Provided data:

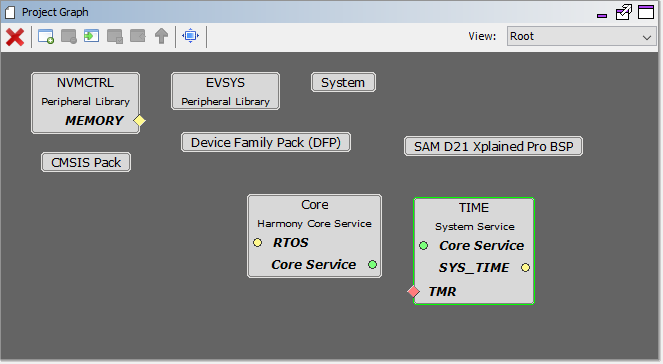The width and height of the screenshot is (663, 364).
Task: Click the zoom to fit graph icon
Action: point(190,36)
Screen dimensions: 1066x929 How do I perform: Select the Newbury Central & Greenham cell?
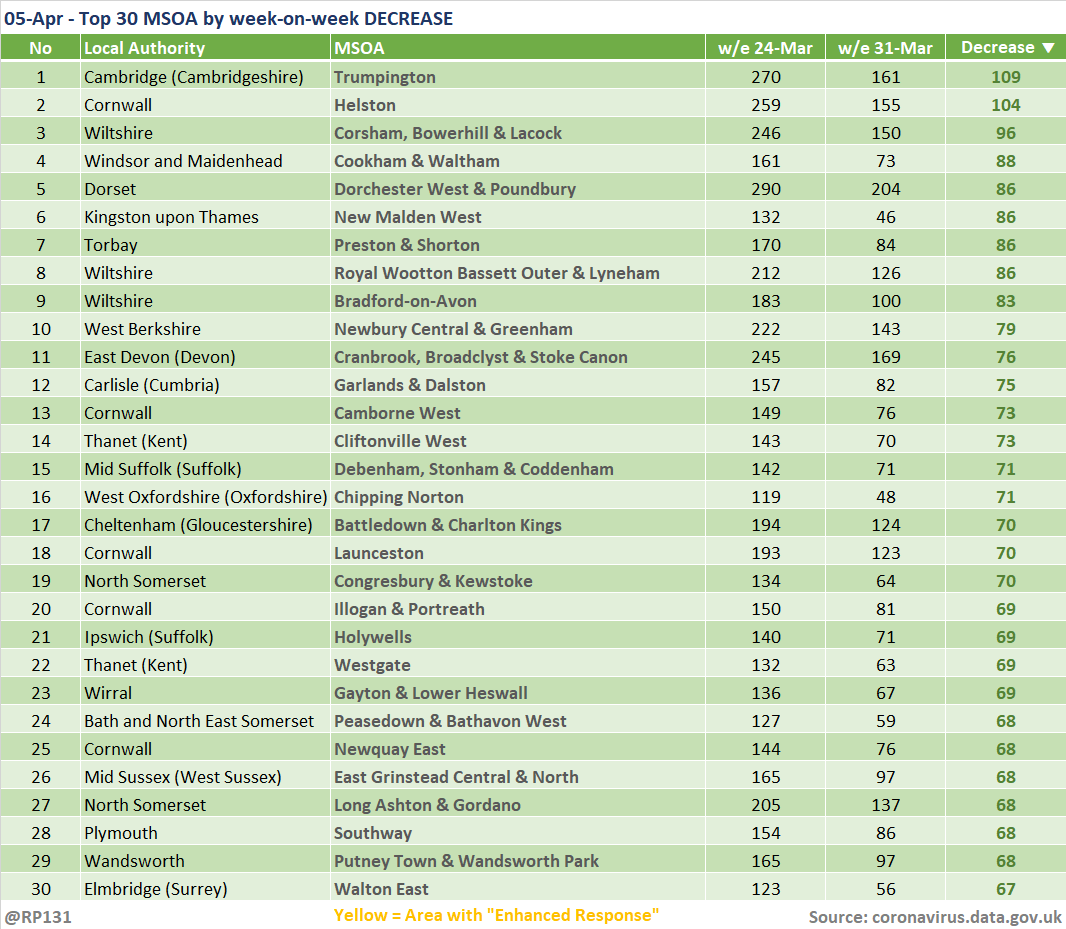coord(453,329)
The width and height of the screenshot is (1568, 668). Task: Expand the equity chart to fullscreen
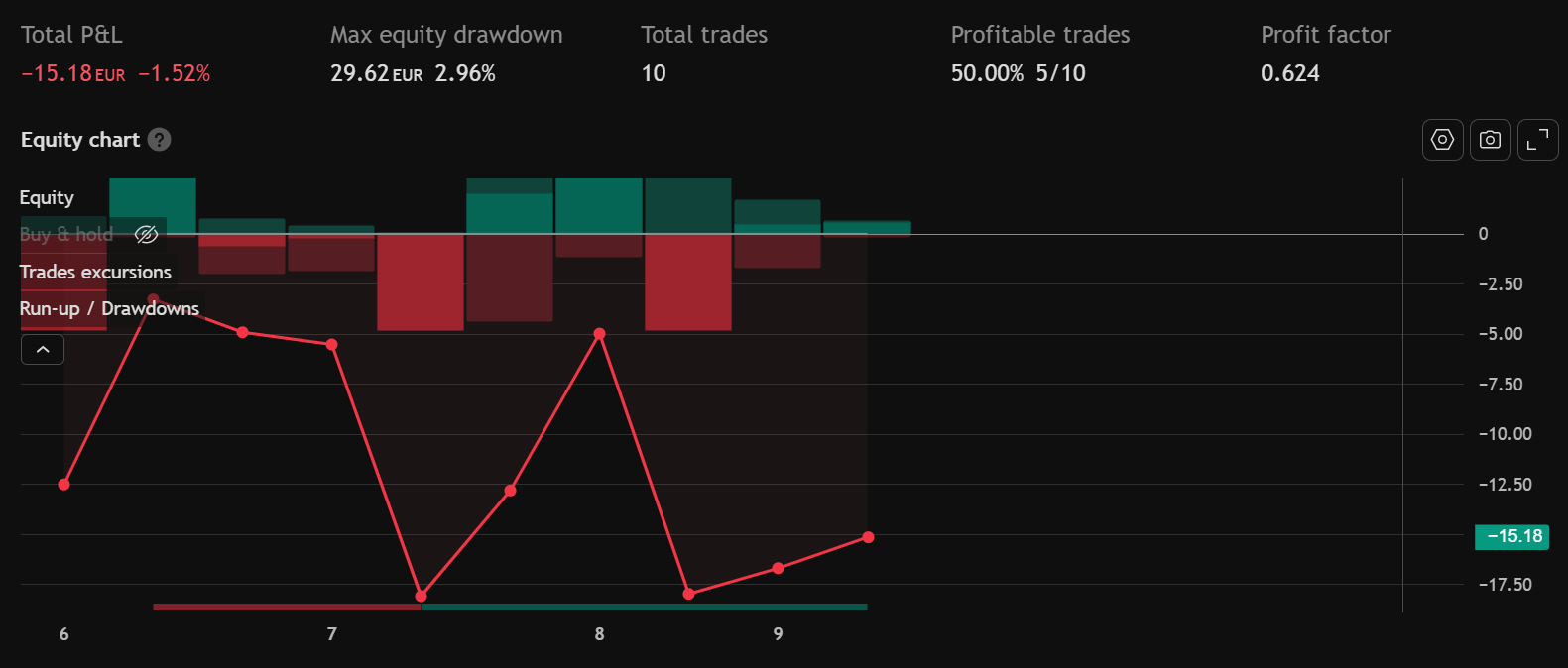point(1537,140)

Try it: Reproduce nothing but the lines running from the line with "Screen dimensions: 1066x929" through the end of the records, keeping both end lines and dropping the pictures.

Output for this exercise:
Screen dimensions: 1066x929 How do I perform: Select the Newbury Central & Greenham cell?
coord(453,329)
The width and height of the screenshot is (1568, 668). Task: Expand the equity chart to fullscreen
point(1537,140)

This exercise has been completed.